Problem with a friend? It will be fine tomorrow, I’m sure! Tough time on a test? You’ll figure it out! Teacher gave you a time out? You’re still a great kid!
But now, over time, I’ve realized what the boys really want: for me just to be there.
I recently read a great article in the Washington Post, and here’s what it said:
“Parents are taking so much responsibility for their children’s mood and spirit that it feels like it’s your job to reset as soon as possible,” says Wendy Mogel, clinical psychologist and the author of The Blessing of a Skinned Knee: Raising Self-Reliant Children. “It deprives them of the opportunity to be crabby and cross when they finish school or at the end of a day of camp.”
Part of the reason kids may be upset when they get home is that home is “the soft landing,” Mogel says. It’s the place they feel comfortable enough to get it all out. “They followed all those rules all day. They were polite to all the teachers.

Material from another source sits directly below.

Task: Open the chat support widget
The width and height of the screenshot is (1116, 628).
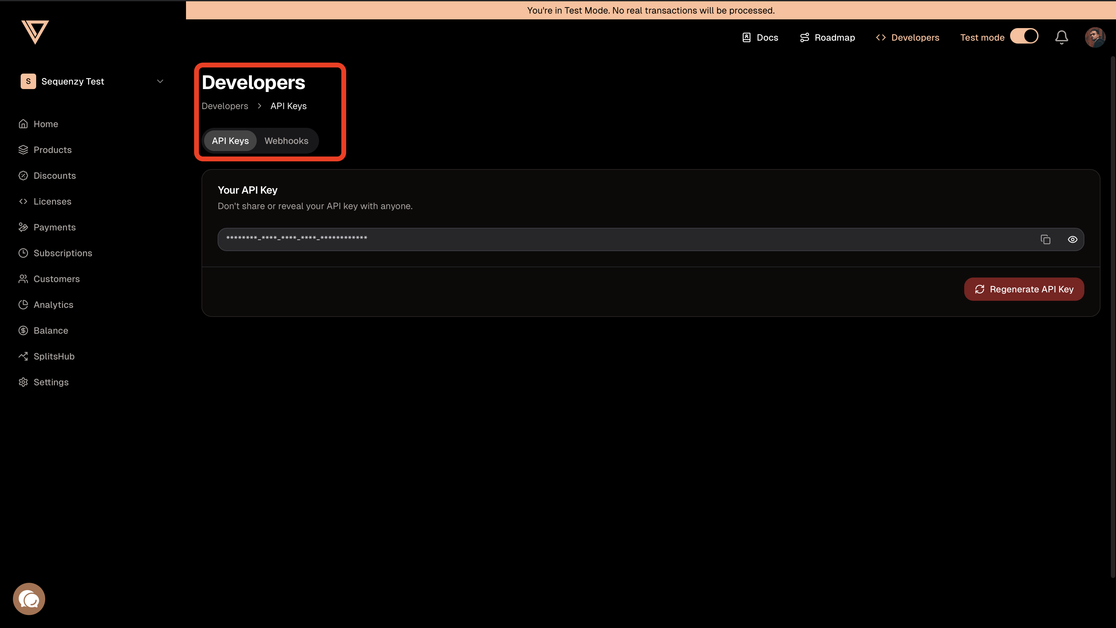Action: [29, 599]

It’s exhausting”…
She suggests parents practice “reflective listening.” So, for instance, a child comes home and is frustrated after a tough day in math class. The parent then says, “Wow, it sounds like math was really overwhelming today.” Then the child says something else, and the parent reflects their feelings back to them. “Each time they feel heard, it brings the emotion down and they can see it for what it is,” she says.
Doesn’t that ring true? Now if the boys are upset after a long day, I let them vent in a calm space. I’ll repeat back their emotions and validate their feelings. And I’ve been surprised by how well that simple approach has worked. After getting things off their chest, they almost always feel better and go off to play with their toys or read a book or (true to form) beg for more dessert.
Thoughts? What do you do when your child has a bad day? What do you crave for yourself at the end of a long one?